LGBTQ organisation in Montreal, Canada

Wild Pride (French: Fierté Indomptable Montréal) is an LGBTQ organisation in Montreal, Canada co-founded by Aisha Stone, Samya Lemrini, Shannon Thompson, & Yara Coussa. It was created in 2025 in response to grievances against the city's mainstream Pride festival, Fierté Montréal. Wild Pride positions itself as “a radical, anti-colonial, anti-capitalist, anti-corporate and uncompromising Pride.” The organisation has taken a stance against Zionism, Pinkwashing, and Rainbow capitalism, notably refusing to take corporate sponsorships. Wild Pride held events throughout the city of Montreal from July 30 to August 18, 2025.

== History ==

=== Background and formation ===
On April 4, 2025, a joint statement published on Instagram by artistic collectives Blush, Discoño, ElleLui, and Sweet Like Honey, announced that they would no longer associate themselves with Fierté Montréal.
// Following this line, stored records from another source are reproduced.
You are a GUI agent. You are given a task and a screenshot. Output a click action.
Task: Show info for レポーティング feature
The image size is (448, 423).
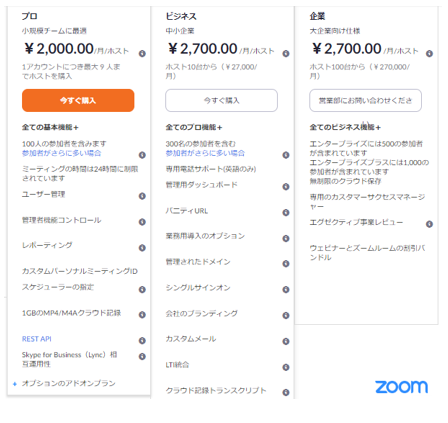coord(142,248)
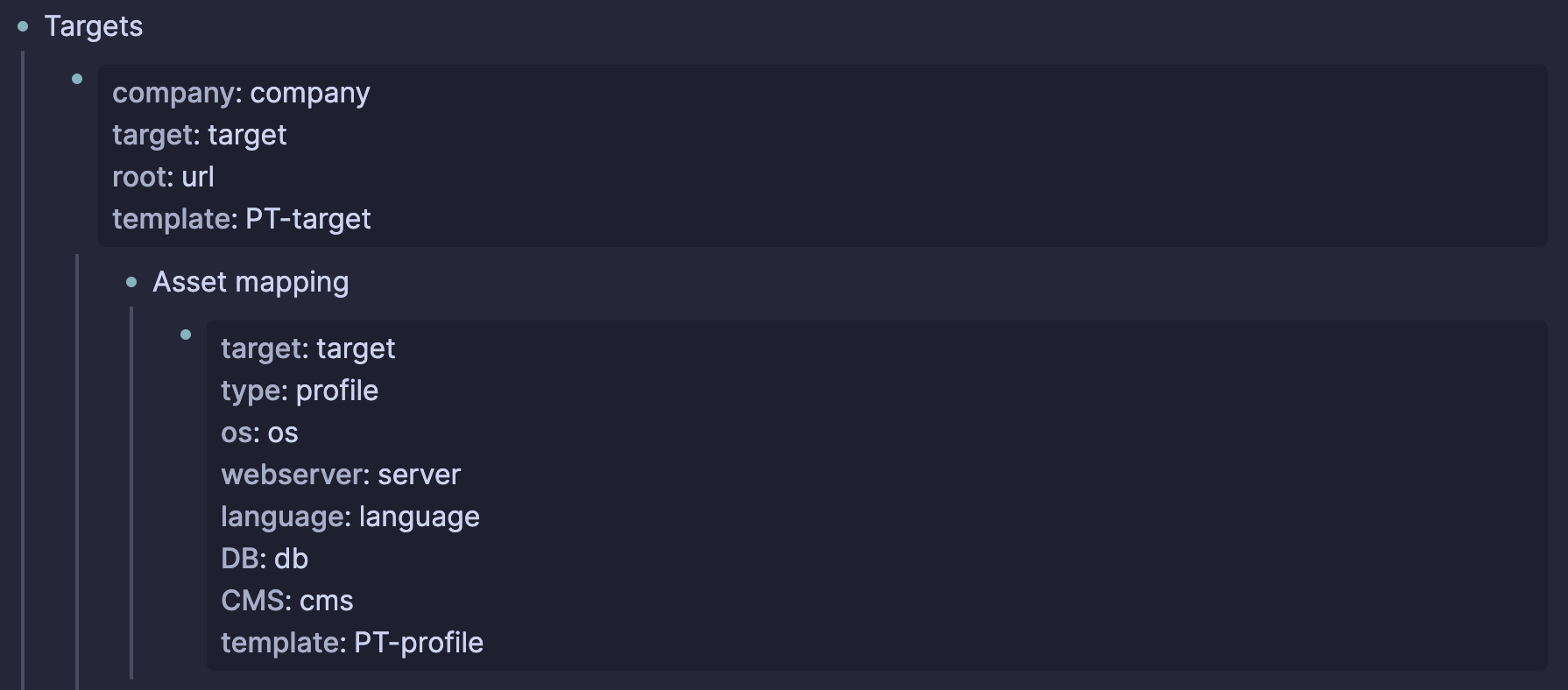Collapse the company block children thread line
The image size is (1568, 690).
tap(77, 472)
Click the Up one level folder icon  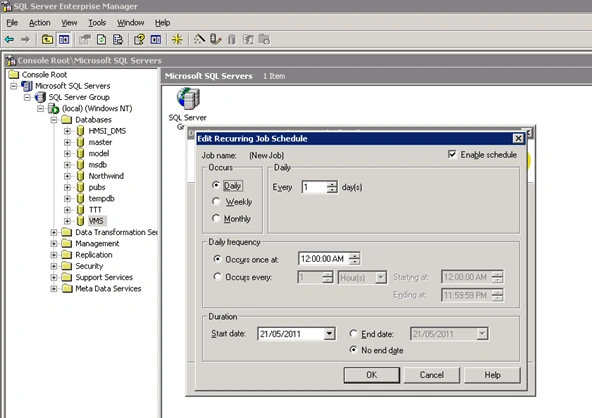[x=47, y=39]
The statement accused Fierté Montréal of abusive practices and creating events that were financially inaccessible to economically disadvantaged members of the city's queer community. Fierté Montréal issued a press release on April 9, accusing the collectives of intentionally spreading disinformation and emphasising the transparency and flexibility of their contracts.

The Consent Collective, a Montreal-based resource centre for victims of sexual assault, announced that it would be severing ties with Fierté Montréal in an Instagram post published on April 14. The collective cited concerns regarding the presence of Zionist groups at Fierté Montréal's parade, as well as the organisation's refusal to disavow corporate sponsors with investments in Israel. The announcement was made in tandem with four other organisations, including Helem's Montreal branch. Yara Coussa, a Helem Montreal board member, became a co-organiser of Wild Pride, which began online operations on the same day as the Consent Collective's announcement.

In May 2025, 10 LGBTQ organisations signed an open letter criticising Fierté Montréal, accusing the organisation of prioritising corporate sponsors over the needs of queer people. Wild Pride co-organizer Yara Coussa was among the letter's signatories .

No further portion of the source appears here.